**Okunacak Metin**:
MADDE 7- 5015 sayılı Kanunun 7 nci maddesinin altıncı fıkrasına birinci cümlesinden sonra gelmek üzere aşağıdaki cümleler ve mevcut beşinci cümlesine "dağıtıcılara” ibaresinden sonra gelmek üzere "ve yetkilendirilen tüzel kişilere” ibaresi eklenmiştir. “Dağıtıcı lisansı sahibi, Kurumca yetkilendirilen tüzel kişiler aracılığı ile denetim sistemini kurar ve uygular. Denetim sistemini kuracak ve uygulayacak tüzel kişilerde aranacak idari, mali ve teknik şartlar ile bu tüzel kişilerin hak ve yükümlülükleri Kurum tarafindan belirlenir. Denetim sisteminin kurulması ve uygulanmasına ilişkin yükümlülüklerin yerine getirilmemesinden lisans sahibi ile Kurumca yetkilendirilen tüzel kişiler müştereken sorumludur."
MADDE 8- 5015 sayılı Kanunun 9 uncu maddesinin birinci fıkrasına beşinci cümlesinden sonra gelmek üzere aşağıdaki cümle eklenmiştir. “Dağıtıcılar, herhangi bir dağıtıcıdan aldıkları akaryakıtı başka bir dağıtıcıya satamazlar."

**Çalışılacak Sorular**:
1. Kanun değişikliği metnindeki şu cümleyi İngilizceye çevirin: "Dağıtıcılar, herhangi bir dağıtıcıdan aldıkları akaryakıtı başka bir dağıtıcıya satamazlar."
2. Kanun değişikliği metnini bittiği yerden sonra sürdürün.

**Verilen Liste**:
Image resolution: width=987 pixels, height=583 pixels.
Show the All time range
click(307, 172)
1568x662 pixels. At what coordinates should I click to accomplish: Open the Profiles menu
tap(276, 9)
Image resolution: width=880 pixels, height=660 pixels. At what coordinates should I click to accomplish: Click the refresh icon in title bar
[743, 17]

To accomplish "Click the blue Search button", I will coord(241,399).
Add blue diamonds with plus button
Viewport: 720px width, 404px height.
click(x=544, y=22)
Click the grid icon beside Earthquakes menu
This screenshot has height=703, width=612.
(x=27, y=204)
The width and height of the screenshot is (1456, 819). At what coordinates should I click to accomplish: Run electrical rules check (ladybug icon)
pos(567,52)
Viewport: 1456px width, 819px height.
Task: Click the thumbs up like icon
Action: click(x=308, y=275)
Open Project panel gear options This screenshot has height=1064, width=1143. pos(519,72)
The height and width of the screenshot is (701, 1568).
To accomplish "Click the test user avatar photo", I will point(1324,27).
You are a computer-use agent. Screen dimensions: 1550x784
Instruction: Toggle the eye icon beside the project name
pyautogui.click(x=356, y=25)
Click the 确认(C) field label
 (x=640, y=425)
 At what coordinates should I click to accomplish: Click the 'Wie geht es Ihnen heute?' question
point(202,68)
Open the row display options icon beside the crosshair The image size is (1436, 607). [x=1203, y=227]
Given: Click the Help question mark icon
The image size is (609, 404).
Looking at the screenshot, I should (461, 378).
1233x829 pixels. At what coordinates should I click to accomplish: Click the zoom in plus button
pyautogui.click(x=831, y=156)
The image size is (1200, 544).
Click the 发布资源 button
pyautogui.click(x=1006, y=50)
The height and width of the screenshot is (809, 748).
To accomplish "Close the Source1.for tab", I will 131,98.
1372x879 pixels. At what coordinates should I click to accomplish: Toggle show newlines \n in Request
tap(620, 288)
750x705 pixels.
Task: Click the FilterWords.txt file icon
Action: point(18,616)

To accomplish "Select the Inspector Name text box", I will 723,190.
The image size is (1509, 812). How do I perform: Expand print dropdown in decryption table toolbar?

**Soruların Cevapları**:
1. Distributors may not sell fuel they have purchased from any distributor to another distributor.

2.
MADDE 9- 5015 sayılı Kanunun 19 uncu maddesinin birinci fıkrasına (ğ) bendinden sonra gelmek üzere aşağıdaki bent eklenmiş ve diğer bent buna göre teselsül ettirilmiştir.
"h) Denetim sistemini usulüne uygun olarak kurmak ve uygulamak üzere yetki verilen tüzel kişilere, yükümlülüklerini yerine getirmemeleri hâlinde dağıtıcı lisansı sahibine (c) bendi uyarınca uygulanan cezanın onda biri uygulanır.".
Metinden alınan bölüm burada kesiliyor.